We have all those big guys who were first on draft choices.
And Mech was number two in the draft.
And my point being to this,
so we had to adapt to our personnel,
but keeping some things never changed.
We always ran, not in that game.
But if that's all we could do,
we would have lost that championship.
And I think that's incredibly important.
It's really important to understand.
You know, you get into that.
It isn't like, oh, shit, we're in that.
No, how do we get out of that and beat them?
And that's the most significant thing is being pissed.
God, this game sucks.
It's awful.
I don't want to, what are you gonna quit?
Go home, take my ball.
I know, ain't gonna happen.
So what are you just, I had a fear going in
that we couldn't pace the game.
We want to pace in space.
That's us.
We've been at here at St. Joseph's.
We have this 90 game.
Not surprising, because that's how we play.
My influence in basketball initially was Red Allback.
Why did we wear black sneakers?
So on the fast break, they could see the flash of the sneaker.
The only one in basketball at the wearer at the time,
they got them from Converse.
And my point being, I mean, all that integrated stuff,
I look, I work pretty hard at perfect myself.

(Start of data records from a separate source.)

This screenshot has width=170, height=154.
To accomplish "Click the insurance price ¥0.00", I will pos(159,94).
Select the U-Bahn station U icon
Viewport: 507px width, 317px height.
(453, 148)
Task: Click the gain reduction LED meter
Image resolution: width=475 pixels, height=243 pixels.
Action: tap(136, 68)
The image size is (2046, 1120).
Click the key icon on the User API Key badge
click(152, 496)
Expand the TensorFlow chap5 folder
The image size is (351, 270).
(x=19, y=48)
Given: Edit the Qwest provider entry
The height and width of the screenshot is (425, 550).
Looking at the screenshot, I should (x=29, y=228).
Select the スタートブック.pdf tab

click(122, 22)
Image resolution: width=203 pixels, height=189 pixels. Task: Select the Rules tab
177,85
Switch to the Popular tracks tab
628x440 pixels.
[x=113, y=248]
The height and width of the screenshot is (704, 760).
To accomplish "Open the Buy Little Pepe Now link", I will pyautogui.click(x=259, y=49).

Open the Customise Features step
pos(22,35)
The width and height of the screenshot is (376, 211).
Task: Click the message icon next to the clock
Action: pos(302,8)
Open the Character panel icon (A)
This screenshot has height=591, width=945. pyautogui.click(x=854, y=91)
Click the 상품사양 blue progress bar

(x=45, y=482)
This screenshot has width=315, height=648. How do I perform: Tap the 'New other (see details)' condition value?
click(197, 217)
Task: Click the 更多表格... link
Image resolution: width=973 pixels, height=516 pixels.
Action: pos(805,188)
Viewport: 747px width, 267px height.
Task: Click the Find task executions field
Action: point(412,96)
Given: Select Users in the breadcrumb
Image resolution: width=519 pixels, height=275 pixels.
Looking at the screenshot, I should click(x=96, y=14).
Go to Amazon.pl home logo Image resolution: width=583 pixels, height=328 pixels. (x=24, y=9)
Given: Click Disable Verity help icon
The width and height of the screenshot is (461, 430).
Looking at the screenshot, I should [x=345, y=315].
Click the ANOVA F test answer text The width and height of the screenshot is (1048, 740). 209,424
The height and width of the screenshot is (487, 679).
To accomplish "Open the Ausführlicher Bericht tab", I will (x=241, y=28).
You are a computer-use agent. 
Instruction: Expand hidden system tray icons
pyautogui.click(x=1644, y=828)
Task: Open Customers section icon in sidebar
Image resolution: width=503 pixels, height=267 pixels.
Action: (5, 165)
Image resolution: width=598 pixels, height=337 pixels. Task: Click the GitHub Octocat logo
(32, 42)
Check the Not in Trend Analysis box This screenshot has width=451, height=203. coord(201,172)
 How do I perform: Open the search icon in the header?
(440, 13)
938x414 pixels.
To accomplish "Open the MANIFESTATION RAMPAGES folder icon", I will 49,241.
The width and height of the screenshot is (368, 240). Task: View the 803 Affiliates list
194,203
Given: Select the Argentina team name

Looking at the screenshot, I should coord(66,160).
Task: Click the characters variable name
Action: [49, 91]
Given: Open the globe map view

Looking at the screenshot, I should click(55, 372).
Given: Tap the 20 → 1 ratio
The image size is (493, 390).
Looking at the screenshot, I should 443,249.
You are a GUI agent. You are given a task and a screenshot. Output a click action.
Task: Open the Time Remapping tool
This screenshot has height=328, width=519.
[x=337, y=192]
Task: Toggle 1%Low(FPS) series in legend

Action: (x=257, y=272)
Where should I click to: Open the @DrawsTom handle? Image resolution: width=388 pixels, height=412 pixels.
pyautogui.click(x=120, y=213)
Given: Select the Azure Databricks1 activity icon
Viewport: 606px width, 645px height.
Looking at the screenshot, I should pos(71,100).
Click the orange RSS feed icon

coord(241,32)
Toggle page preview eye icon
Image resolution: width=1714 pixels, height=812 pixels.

I was never an external genius.
I'm not captain video.
That's not what I do.
I find out what you can do.
And then I try to beat you with what we can do
or adjusting the game that I hated
in the sense of stylistically.
But you know, when we put the trophy up,
said National Champ.
And if I had been pissed about the game that it played,
Brad would have hosted it because I'd be fighting,
I'd be fighting reality.
You can't fight reality.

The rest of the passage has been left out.